Field of barista dreams
For career baristas, coffee competitions are where dreams are made and hearts are broken. To the winners belong respect, accolades, and some really cool swag. To the losers, disappointment and the agonizing wait until next year. Amidst a highly competitive regional competition circuit, one home barista defied the odds and qualified for the US Brewers Cup Championship. It’s exceedingly rare for an independent home barista to compete. For someone with no professional experience to place in the top six is unheard of. But then again, Mikey Rinaldo is no ordinary person.
Introducing Mikey Rinaldo
The Louisville resident first moved to America to pursue an academic career, earning degrees from Reed College and the University of Michigan. After translating French and German legal documents into English, Mikey found his calling as a Bikram yoga instructor. He also happens to be a dedicated home barista who has a deep passion for specialty coffees from his native Indonesia. His penchant for experimenting with different brew methods and interest in the science of extraction led him to compose a Brewers Cup routine that was unorthodox to say the least. Rather than using a conventional coffee maker, Mikey used a tea strainer and cocktail shaker to take fifth place in the Southeast and earn a spot at the U.S. Coffee Championships in Long Beach, California. We asked Mikey a few questions about his technique and what we can expect from him at Nationals.
What inspired you to compete in brewers cup as a home barista?
I was seeking an outlet beyond my own kitchen to really geek out over coffee. I also wanted to confirm personally what James Tooill, who competed last year, said in an interview. The competition is indeed a great way to meet people, learn, and taste great coffee (much of it even more so than your own).
Do you think competing as a home barista gave you any distinct advantages? What about challenges?
To me, the biggest challenge is lack of ready access to professional grinders and SCAA-compliant filtered water, things shop baristas might take for granted.
As for advantages, I feel I may have more freedom to choose beans beyond what a given roastery/shop has on offer. Very few roasteries would be willing to sponsor a competitor with something like Ninety Plus geshas. Also, I feel more at liberty not to take brewing variables at face value. I understand the need to follow set parameters in a shop to ensure consistency. Yet I wouldn’t be surprised if this setting may subconsciously reinforce certain variables as set in stone. By default, at home I feel freer to tinker with grind size, ratio, and water temp. I don’t know. I’ve never worked as a barista, so I can’t give a fully informed answer. I’d love to be proven wrong and spend time in a shop that does encourage experimentation.
Your unique brewing method surprised a lot of people. Can you explain it to us? How did you come up with it?

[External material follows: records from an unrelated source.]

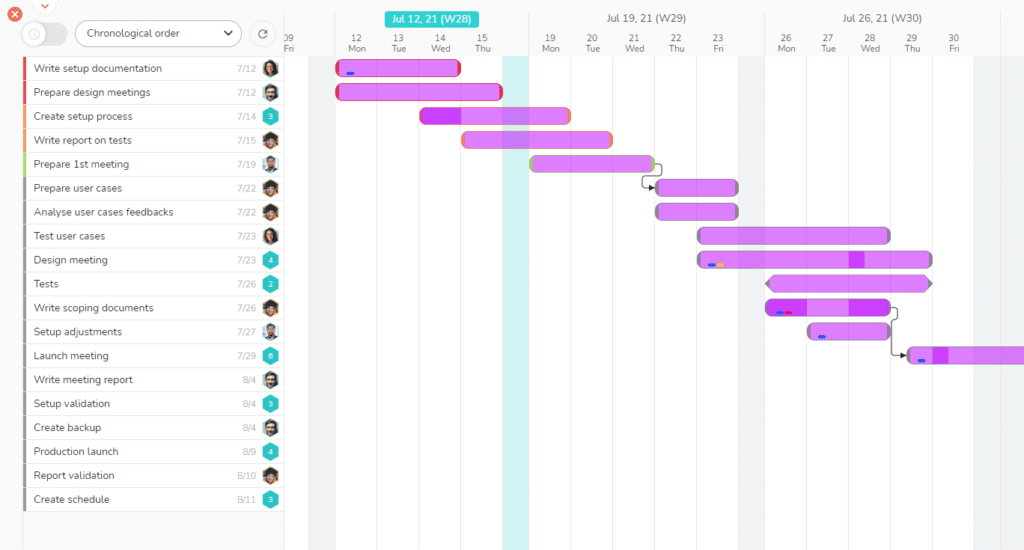
Task: Select the Jul 12, 21 (W28) week label
Action: (432, 19)
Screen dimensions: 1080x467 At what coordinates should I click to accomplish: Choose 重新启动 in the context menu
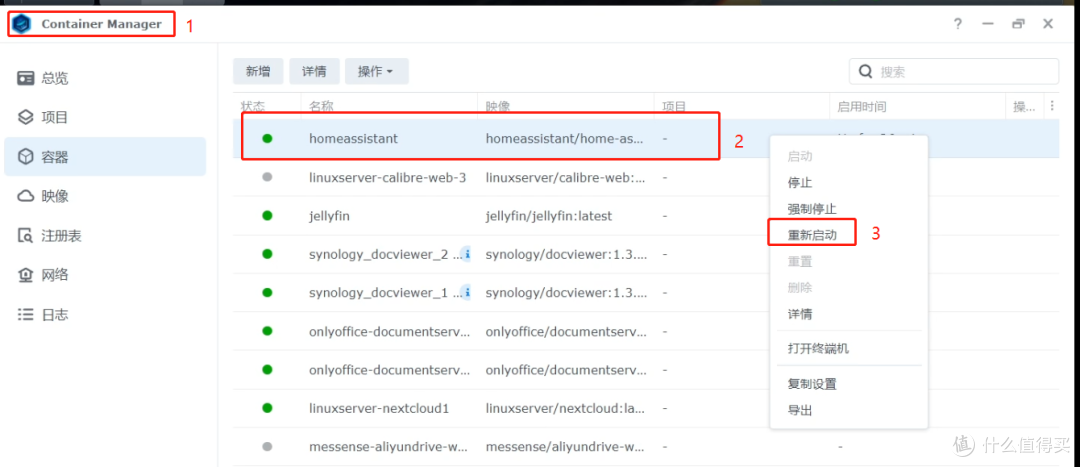(x=811, y=234)
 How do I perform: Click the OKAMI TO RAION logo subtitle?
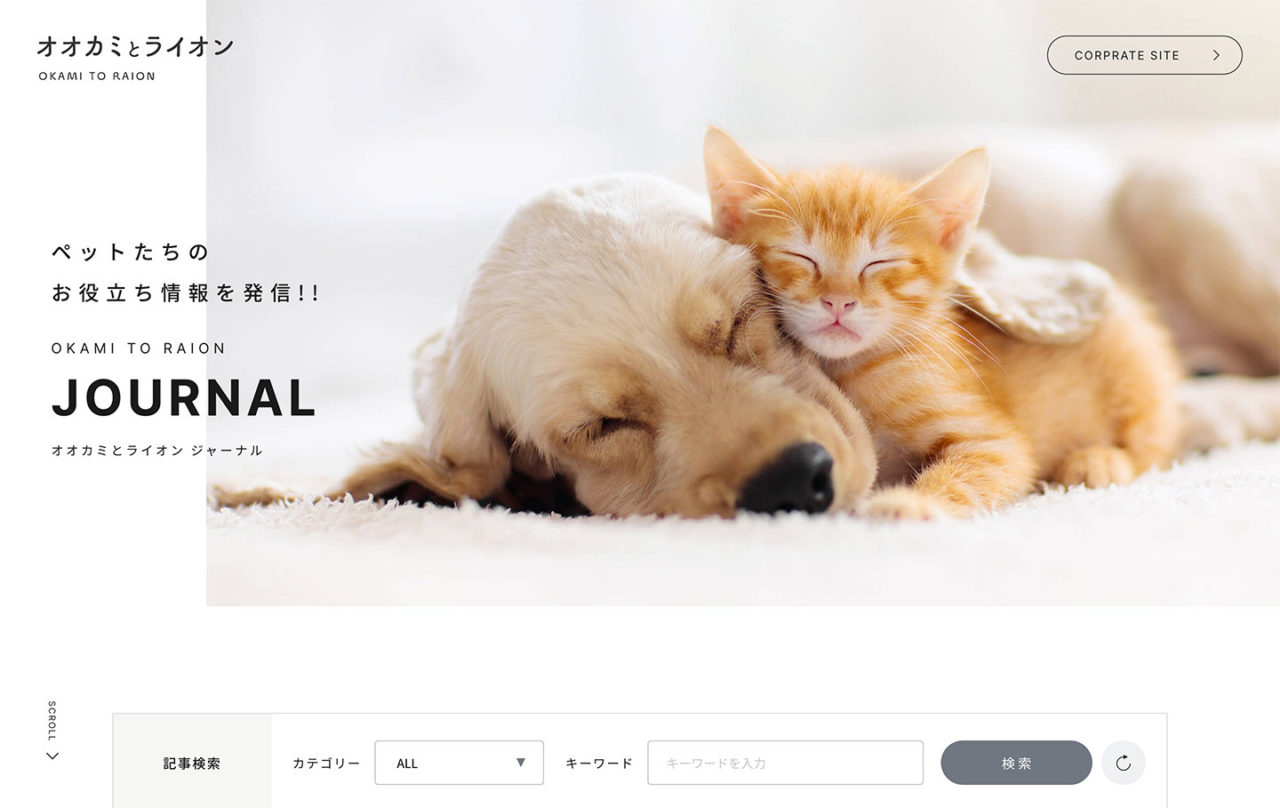point(97,76)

The method’s underlying principles are steeping that allows for fast separation of liquid and grounds with little agitation, along with a second filtration. The devices are a 3-inch teaball and a 16-oz cocktail shaker. The grounds go inside the ball and the ball sits inside the shaker. Then I pour water and let it steep before decanting it through a second filter. As for the initial idea, I was trying to come up with a steeping method close to cupping, but one that allows for quick decanting and little agitation. So I looked around my kitchen. I have a cocktail shaker, and my wife has a teaball—et voilà. Honestly, I was surprised that people find it somewhat novel. The brewing principles have been used with success by Brewers Cup competitors like Todd Carmichael. So I’ll be the first to say it’s not unique!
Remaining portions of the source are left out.